I hope the hospital waiting list delay task force will be “really brave”.

A patient advocate is hoping the government’s task force to deal with longstanding delays in hospital waiting lists will be “really brave” to tackle the problem.

Health Secretary Andrew Little on Wednesday introduced the taskforce, which will be led by Manukau Counties Chief Medical Officer Andrew Connolly.

Before the Covid-19 pandemic, around 8,000 people waited more than four months to access treatment. Around 27,000 people are now waiting.

Penny Tucker, who works with Patient Voice Aotearoa, isn’t convinced another taskforce will fix the problem.

READ MORE: A special taskforce has been unveiled to deal with delays on hospital waiting lists

“I don’t think it takes another task force, a drag-clad working group, to fix the problem. It just needs to be restored, which actually worked pretty well,” she told Breakfast.

For Tucker, these were the national health goals that ceased public reporting in August 2017. They measured DHBs’ performance on procedures including surgeries, cancer treatments, emergency room wait times, and childhood immunizations.

“I think this working group, taskforce, whatever they want to call themselves, needs to focus on how to get that focus back on patient-centred care.”

Tucker said waiting list delays “had gotten measurably worse than they needed to be,” and patients felt like they’d been “parked in a waiting room to die.”

“It shouldn’t be that hard and it shouldn’t be that discriminatory, and we shouldn’t have a two-tier healthcare system in New Zealand where some people literally feel like they’ve been chosen to die.”

Although she has “great confidence” in Connolly because he is an “extraordinary doctor,” Tucker said she was concerned about the taskforce’s timeliness.

“I hope the taskforce is really brave and I hope they write a report that is actually quite clinical about what the government is proposing and my fear is … if it’s too confrontational, I’m not sure if.” the government will do everything with it before they have disinfected and spun it.
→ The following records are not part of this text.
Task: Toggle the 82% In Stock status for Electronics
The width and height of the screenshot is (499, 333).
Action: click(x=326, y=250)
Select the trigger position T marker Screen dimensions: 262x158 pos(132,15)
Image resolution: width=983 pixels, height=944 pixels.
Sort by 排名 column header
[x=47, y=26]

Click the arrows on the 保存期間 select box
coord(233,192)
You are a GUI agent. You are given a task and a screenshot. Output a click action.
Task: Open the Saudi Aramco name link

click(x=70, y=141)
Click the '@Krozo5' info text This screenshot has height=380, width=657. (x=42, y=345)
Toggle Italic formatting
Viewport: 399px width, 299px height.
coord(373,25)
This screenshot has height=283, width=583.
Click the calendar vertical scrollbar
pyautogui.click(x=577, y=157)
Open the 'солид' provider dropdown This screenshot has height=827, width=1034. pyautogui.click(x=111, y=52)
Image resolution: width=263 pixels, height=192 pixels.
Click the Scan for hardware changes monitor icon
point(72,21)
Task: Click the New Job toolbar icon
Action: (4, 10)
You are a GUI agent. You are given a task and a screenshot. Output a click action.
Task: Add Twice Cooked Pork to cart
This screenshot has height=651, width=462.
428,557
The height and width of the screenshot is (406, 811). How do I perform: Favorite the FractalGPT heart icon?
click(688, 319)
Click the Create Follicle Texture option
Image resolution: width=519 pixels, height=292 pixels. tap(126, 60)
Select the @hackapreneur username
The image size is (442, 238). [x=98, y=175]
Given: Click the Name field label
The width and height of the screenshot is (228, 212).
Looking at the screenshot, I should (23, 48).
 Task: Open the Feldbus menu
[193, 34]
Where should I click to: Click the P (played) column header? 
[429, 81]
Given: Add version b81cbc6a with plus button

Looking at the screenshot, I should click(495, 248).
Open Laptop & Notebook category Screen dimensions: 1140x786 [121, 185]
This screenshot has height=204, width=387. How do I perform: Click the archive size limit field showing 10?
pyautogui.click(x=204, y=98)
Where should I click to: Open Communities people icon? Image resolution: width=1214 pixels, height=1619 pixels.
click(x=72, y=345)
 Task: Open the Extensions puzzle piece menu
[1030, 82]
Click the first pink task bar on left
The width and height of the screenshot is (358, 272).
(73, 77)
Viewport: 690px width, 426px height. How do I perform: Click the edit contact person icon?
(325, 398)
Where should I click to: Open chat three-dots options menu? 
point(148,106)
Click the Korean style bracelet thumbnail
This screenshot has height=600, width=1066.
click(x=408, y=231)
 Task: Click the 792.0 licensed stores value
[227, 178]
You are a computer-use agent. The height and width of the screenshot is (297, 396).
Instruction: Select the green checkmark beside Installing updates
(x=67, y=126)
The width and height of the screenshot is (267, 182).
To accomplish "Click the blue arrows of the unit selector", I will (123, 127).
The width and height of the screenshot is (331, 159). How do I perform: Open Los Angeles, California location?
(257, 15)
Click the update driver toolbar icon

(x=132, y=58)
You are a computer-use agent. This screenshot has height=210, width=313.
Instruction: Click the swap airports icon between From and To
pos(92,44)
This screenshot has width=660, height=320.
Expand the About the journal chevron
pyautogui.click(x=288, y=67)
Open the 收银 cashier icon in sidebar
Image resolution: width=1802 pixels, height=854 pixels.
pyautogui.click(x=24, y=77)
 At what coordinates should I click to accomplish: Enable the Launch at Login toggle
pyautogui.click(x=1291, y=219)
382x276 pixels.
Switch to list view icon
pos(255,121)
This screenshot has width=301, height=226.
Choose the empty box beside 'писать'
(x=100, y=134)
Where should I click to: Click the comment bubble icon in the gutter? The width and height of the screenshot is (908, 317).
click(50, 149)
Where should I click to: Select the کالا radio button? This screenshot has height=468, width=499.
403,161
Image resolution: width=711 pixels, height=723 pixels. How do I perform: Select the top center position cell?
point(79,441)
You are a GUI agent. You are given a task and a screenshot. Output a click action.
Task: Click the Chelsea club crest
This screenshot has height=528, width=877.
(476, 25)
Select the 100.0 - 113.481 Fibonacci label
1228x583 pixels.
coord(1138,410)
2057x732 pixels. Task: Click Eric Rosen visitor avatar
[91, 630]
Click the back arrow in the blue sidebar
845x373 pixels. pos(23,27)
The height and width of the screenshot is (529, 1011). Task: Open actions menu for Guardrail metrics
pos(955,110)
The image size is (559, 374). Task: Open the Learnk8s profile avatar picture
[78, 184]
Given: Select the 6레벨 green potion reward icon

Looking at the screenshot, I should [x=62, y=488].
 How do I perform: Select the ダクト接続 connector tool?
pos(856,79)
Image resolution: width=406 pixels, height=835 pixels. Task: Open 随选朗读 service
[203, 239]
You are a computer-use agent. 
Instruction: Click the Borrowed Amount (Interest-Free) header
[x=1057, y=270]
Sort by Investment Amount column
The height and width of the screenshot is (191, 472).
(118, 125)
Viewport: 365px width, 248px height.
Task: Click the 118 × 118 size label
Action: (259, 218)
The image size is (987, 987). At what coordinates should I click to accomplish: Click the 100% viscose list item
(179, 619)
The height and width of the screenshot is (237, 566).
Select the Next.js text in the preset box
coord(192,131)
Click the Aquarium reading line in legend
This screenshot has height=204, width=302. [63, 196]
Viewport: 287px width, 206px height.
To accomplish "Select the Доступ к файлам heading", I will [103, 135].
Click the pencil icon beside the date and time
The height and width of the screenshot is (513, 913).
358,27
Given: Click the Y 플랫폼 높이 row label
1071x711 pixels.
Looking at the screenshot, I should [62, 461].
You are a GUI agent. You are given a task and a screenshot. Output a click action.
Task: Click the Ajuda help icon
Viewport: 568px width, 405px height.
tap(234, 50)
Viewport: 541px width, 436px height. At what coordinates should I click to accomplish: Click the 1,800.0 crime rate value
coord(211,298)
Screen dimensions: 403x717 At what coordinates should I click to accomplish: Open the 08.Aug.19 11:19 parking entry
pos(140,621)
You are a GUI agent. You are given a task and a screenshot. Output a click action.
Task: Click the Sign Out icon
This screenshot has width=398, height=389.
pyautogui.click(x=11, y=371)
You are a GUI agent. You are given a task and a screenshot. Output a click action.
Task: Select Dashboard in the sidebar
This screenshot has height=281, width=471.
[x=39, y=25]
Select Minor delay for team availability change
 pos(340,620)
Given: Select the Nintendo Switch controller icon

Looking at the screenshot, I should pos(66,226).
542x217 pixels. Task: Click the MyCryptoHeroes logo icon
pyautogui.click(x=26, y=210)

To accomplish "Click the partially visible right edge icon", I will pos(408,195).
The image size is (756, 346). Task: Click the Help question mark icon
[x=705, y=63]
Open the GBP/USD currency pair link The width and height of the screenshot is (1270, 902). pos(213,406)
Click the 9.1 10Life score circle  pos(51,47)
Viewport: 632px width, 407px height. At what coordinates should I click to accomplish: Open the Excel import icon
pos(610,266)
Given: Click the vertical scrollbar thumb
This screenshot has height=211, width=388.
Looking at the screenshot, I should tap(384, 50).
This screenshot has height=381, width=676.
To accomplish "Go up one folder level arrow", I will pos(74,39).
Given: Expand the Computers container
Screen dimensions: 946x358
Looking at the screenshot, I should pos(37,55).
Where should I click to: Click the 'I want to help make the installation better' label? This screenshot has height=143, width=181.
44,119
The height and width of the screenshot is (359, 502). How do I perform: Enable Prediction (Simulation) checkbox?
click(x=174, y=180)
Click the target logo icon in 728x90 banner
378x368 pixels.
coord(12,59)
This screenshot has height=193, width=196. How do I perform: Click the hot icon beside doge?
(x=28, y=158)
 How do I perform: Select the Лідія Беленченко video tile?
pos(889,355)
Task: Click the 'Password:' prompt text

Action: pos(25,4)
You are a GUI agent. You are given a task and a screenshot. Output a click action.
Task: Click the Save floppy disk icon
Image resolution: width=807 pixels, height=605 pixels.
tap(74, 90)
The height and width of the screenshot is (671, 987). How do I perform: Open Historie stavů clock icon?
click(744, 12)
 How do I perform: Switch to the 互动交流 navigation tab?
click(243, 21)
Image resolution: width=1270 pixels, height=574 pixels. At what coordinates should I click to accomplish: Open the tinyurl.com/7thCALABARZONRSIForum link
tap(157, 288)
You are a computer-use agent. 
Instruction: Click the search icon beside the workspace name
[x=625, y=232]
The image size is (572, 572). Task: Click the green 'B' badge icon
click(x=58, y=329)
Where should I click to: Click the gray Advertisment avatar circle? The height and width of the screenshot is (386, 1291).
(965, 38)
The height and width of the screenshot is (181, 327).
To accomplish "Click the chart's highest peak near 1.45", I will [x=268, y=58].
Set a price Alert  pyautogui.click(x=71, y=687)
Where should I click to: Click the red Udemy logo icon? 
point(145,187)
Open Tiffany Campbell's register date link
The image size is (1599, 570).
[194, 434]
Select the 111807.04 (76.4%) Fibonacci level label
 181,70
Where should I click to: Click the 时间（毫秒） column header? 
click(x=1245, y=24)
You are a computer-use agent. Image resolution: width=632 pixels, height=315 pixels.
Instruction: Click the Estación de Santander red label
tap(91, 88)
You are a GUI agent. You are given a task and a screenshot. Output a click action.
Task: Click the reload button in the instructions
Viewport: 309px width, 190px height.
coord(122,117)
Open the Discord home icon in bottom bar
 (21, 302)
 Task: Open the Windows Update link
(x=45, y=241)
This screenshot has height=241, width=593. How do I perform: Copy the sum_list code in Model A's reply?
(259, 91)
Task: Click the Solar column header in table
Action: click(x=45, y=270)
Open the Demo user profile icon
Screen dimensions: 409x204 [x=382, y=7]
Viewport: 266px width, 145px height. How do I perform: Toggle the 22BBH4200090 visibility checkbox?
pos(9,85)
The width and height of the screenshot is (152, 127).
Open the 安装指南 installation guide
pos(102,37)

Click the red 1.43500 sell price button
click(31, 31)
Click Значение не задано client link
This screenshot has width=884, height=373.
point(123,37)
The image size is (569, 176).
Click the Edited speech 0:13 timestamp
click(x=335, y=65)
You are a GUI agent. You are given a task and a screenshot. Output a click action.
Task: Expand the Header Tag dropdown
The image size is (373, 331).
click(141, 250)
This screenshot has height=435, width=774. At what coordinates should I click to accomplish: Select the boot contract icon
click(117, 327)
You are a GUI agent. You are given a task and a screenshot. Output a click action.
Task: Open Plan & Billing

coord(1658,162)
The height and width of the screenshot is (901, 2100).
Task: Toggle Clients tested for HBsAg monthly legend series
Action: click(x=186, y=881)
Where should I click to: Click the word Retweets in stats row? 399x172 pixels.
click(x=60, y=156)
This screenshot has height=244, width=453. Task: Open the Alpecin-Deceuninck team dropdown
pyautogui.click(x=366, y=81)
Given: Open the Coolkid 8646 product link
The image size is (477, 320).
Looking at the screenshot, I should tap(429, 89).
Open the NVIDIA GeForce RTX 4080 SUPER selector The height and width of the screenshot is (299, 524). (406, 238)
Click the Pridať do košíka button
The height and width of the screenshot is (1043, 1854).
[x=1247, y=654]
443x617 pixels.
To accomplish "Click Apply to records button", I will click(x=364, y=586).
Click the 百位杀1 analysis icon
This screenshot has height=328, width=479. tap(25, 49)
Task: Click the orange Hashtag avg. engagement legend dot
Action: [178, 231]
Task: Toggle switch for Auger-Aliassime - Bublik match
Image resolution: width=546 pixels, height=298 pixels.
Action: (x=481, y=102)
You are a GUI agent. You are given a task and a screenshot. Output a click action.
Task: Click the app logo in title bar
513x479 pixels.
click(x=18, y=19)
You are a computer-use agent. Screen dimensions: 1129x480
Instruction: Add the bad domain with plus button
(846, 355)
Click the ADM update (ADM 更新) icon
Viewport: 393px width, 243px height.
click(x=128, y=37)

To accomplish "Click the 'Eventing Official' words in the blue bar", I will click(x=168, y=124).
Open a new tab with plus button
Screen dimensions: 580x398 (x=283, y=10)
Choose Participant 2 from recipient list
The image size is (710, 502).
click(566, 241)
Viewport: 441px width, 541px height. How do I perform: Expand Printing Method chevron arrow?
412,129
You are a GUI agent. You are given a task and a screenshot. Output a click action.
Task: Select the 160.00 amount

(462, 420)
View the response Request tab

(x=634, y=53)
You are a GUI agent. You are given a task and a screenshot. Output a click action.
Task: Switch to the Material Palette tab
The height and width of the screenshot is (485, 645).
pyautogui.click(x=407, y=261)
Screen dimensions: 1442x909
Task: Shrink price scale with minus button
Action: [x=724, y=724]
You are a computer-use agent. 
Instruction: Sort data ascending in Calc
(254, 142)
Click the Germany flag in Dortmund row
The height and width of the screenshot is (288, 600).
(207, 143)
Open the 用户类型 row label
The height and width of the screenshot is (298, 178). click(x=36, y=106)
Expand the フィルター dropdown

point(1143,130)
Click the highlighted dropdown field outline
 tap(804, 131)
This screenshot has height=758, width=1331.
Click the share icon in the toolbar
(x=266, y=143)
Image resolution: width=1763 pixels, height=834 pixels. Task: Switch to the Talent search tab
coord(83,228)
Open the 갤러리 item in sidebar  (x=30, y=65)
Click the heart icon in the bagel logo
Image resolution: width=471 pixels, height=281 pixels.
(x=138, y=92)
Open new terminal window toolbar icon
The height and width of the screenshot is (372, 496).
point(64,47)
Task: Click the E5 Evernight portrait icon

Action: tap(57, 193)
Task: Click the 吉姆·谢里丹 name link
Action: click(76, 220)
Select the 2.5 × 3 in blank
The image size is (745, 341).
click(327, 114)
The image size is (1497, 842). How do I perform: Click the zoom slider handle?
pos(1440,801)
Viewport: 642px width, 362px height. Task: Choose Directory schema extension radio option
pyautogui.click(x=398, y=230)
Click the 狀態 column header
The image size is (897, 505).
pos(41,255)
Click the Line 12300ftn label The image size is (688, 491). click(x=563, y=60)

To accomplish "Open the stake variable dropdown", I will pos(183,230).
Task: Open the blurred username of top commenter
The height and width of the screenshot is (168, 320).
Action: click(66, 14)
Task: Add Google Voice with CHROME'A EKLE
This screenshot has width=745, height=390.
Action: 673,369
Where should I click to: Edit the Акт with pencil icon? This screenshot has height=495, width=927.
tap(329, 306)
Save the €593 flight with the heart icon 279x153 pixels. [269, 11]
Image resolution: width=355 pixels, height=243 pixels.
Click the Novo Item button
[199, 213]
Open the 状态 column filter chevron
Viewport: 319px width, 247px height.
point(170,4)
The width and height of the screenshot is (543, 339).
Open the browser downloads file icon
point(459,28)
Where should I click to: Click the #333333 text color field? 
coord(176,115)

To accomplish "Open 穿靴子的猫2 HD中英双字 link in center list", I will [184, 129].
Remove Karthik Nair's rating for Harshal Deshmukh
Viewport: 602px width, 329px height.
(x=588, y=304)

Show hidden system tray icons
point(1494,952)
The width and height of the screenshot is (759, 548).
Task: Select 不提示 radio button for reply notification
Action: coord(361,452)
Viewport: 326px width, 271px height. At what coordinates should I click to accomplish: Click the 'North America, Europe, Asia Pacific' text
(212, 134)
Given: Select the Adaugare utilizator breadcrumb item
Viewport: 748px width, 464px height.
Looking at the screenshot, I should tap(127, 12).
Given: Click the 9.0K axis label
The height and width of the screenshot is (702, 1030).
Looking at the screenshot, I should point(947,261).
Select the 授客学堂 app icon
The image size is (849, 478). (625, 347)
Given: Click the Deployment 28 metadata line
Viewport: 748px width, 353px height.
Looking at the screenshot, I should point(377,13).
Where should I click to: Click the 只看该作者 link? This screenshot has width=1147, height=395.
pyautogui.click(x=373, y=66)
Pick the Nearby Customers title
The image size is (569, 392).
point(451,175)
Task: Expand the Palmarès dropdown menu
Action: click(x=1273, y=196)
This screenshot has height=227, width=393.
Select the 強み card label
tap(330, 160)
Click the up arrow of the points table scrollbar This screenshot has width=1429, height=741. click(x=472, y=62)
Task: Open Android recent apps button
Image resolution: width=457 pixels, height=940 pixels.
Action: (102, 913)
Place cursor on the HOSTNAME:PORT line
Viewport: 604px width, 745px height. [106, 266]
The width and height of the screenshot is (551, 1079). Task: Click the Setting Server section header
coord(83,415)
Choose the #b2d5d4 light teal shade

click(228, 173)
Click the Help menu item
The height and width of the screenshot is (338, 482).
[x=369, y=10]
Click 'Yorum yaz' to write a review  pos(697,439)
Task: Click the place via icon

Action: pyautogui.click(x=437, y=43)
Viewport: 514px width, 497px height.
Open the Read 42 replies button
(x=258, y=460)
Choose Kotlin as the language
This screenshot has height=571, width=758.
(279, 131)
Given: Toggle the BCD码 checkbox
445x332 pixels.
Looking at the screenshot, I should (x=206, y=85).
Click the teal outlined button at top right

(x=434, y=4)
This is urgent for our patients,” Tucker said.

“I hope he does [Connolly] brings that level of pragmatism to this role because, ultimately, we have enough reports from this administration to have doorstops, and we’re pouring tens if not hundreds of millions of dollars into restoring, restructuring, restoring administration and centralizing our healthcare system.”

The taskforce is responsible for presenting a national plan by September.

“If a family member has been diagnosed with cancer or a rare disease — which is complicated enough to deal with — for someone to say, ‘Well, maybe in September we’ll do a report and then it’ll go through complicated MOH processes and then we’ We We’re going to work out what to do with it, and then we’ll work out how we’re going to present it, and then maybe we’ll work out what we’re going to do in a couple of months. “You could be dead by then,” Tucker exclaimed.

“In our view, there is actually a fairly quick fix that doesn’t require a lot of resources.”

In response to Tucker, Connolly acknowledged that we have a “major challenge” ahead, noting that it’s a necessary one “and one we’re relentlessly tackling.”

He said because of the government’s healthcare reforms, “we have an opportunity to look at cross-border solutions so that these artificial barriers are removed.”

Connolly urged people to judge the taskforce on their progress over the coming months.